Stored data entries
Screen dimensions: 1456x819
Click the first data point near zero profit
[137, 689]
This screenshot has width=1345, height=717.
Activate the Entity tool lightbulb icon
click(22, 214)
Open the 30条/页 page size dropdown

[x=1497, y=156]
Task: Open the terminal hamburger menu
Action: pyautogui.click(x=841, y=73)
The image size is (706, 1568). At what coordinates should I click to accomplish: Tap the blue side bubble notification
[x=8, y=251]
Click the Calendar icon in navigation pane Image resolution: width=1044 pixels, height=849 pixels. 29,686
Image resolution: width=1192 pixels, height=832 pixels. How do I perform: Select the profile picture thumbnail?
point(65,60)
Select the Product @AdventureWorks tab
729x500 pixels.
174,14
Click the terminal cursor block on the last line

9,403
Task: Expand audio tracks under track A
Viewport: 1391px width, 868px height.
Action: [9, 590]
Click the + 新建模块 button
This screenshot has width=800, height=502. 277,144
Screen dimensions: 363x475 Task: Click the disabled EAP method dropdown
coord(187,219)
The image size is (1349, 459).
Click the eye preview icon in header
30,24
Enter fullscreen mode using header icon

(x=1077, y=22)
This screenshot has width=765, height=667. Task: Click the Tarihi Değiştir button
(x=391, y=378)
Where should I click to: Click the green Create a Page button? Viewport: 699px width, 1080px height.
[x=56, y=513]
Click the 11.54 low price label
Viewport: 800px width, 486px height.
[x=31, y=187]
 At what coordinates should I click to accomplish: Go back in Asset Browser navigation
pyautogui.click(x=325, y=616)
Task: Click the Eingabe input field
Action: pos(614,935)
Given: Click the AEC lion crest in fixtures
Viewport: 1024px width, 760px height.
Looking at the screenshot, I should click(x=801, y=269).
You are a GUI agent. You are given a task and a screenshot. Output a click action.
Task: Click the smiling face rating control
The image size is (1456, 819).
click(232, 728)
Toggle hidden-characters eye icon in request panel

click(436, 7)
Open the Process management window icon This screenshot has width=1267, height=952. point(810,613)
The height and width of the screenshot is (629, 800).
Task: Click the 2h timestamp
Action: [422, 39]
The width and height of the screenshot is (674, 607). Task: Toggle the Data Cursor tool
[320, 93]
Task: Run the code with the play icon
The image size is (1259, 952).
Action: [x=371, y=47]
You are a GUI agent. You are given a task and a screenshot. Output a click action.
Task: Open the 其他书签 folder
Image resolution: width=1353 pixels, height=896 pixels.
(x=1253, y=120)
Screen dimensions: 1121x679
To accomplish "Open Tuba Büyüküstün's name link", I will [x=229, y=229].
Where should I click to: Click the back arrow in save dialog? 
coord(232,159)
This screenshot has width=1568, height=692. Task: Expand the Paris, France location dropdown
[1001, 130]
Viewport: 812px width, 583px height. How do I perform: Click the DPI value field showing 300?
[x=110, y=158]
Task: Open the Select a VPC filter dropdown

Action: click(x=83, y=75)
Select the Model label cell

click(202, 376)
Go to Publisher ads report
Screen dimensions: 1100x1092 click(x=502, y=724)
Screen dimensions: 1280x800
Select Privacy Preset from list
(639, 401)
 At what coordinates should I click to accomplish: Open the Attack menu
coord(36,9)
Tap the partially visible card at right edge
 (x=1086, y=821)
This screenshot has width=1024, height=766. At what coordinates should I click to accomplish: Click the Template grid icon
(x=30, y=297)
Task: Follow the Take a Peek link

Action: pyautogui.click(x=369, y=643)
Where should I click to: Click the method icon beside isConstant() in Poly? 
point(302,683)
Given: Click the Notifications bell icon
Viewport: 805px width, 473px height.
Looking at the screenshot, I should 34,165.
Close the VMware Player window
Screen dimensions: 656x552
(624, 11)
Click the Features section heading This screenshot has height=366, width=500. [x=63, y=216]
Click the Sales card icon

• _Activity_: Transcribe the records above exactly as they appear.

• _Result_:
Screen dimensions: 1456x819
Click the first data point near zero profit
[137, 689]
This screenshot has width=1345, height=717.
Activate the Entity tool lightbulb icon
click(22, 214)
Open the 30条/页 page size dropdown

[x=1497, y=156]
Task: Open the terminal hamburger menu
Action: pyautogui.click(x=841, y=73)
The image size is (706, 1568). At what coordinates should I click to accomplish: Tap the blue side bubble notification
[x=8, y=251]
Click the Calendar icon in navigation pane Image resolution: width=1044 pixels, height=849 pixels. 29,686
Image resolution: width=1192 pixels, height=832 pixels. How do I perform: Select the profile picture thumbnail?
point(65,60)
Select the Product @AdventureWorks tab
729x500 pixels.
174,14
Click the terminal cursor block on the last line

9,403
Task: Expand audio tracks under track A
Viewport: 1391px width, 868px height.
Action: [9, 590]
Click the + 新建模块 button
This screenshot has width=800, height=502. 277,144
Screen dimensions: 363x475 Task: Click the disabled EAP method dropdown
coord(187,219)
The image size is (1349, 459).
Click the eye preview icon in header
30,24
Enter fullscreen mode using header icon

(x=1077, y=22)
This screenshot has width=765, height=667. Task: Click the Tarihi Değiştir button
(x=391, y=378)
Where should I click to: Click the green Create a Page button? Viewport: 699px width, 1080px height.
[x=56, y=513]
Click the 11.54 low price label
Viewport: 800px width, 486px height.
[x=31, y=187]
 At what coordinates should I click to accomplish: Go back in Asset Browser navigation
pyautogui.click(x=325, y=616)
Task: Click the Eingabe input field
Action: pos(614,935)
Given: Click the AEC lion crest in fixtures
Viewport: 1024px width, 760px height.
Looking at the screenshot, I should click(x=801, y=269).
You are a GUI agent. You are given a task and a screenshot. Output a click action.
Task: Click the smiling face rating control
The image size is (1456, 819).
click(232, 728)
Toggle hidden-characters eye icon in request panel

click(436, 7)
Open the Process management window icon This screenshot has width=1267, height=952. point(810,613)
The height and width of the screenshot is (629, 800).
Task: Click the 2h timestamp
Action: [422, 39]
The width and height of the screenshot is (674, 607). Task: Toggle the Data Cursor tool
[320, 93]
Task: Run the code with the play icon
The image size is (1259, 952).
Action: [x=371, y=47]
You are a GUI agent. You are given a task and a screenshot. Output a click action.
Task: Open the 其他书签 folder
Image resolution: width=1353 pixels, height=896 pixels.
(x=1253, y=120)
Screen dimensions: 1121x679
To accomplish "Open Tuba Büyüküstün's name link", I will [x=229, y=229].
Where should I click to: Click the back arrow in save dialog? 
coord(232,159)
This screenshot has width=1568, height=692. Task: Expand the Paris, France location dropdown
[1001, 130]
Viewport: 812px width, 583px height. How do I perform: Click the DPI value field showing 300?
[x=110, y=158]
Task: Open the Select a VPC filter dropdown

Action: click(x=83, y=75)
Select the Model label cell

click(202, 376)
Go to Publisher ads report
Screen dimensions: 1100x1092 click(x=502, y=724)
Screen dimensions: 1280x800
Select Privacy Preset from list
(639, 401)
 At what coordinates should I click to accomplish: Open the Attack menu
coord(36,9)
Tap the partially visible card at right edge
 (x=1086, y=821)
This screenshot has width=1024, height=766. At what coordinates should I click to accomplish: Click the Template grid icon
(x=30, y=297)
Task: Follow the Take a Peek link

Action: pyautogui.click(x=369, y=643)
Where should I click to: Click the method icon beside isConstant() in Poly? 
point(302,683)
Given: Click the Notifications bell icon
Viewport: 805px width, 473px height.
Looking at the screenshot, I should 34,165.
Close the VMware Player window
Screen dimensions: 656x552
(624, 11)
Click the Features section heading This screenshot has height=366, width=500. [x=63, y=216]
Click the Sales card icon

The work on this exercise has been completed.